Not emotional nonsense. You are biased and have always been to the extent that you will resort to publishing misinformation. I have read von Stephanitz and can quote it chapter and verse with page numbers. You can play the game of the Bouvier as created as PSD even though your version is contrary to Chastel's and Bowle's description of the breed. You can't play that game in GSDs since there are several hundred pages as to its history and use. The breed was created before flock work faded. You act as if the breed creation came after the decrease in agriculture because if you could you would completely wipe out anything to do with the dogs/breeds other than police work or KNPV. The character and mental type for the breeds was in place waaayyyyy before the PSD function became solidified. von Stephanitz did his research amongst herders and was greatly impressed with the character that it demanded in the dogs; without which they could not have functioned in the military and PSD capacities.
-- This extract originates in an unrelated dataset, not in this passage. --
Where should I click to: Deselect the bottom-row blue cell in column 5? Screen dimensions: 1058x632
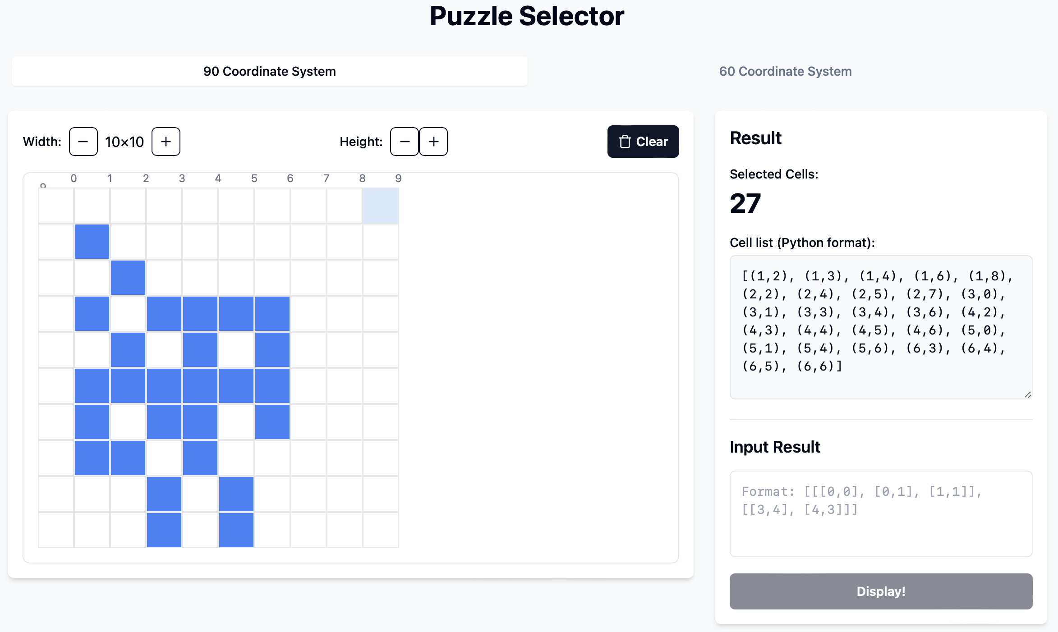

You have started with your own biased conclusions and you are on the search for support. If you were researching for facts you would know that von Stephanitz sought alternative occupations to keep the breed in demand and alive. Despite its ability to be employed in other capacities, he maintained that the most noble occupation for the GSD was his work with the flocks. 

Terrasita


----------



## Christopher Smith

Terrasita if The Seed wrote a book about how he created his line of dogs, would you take it as gospel?


----------



## Terrasita Cuffie

Christopher Smith said:


> Terrasita if The Seed wrote a book about how he created his line of dogs, would you take it as gospel?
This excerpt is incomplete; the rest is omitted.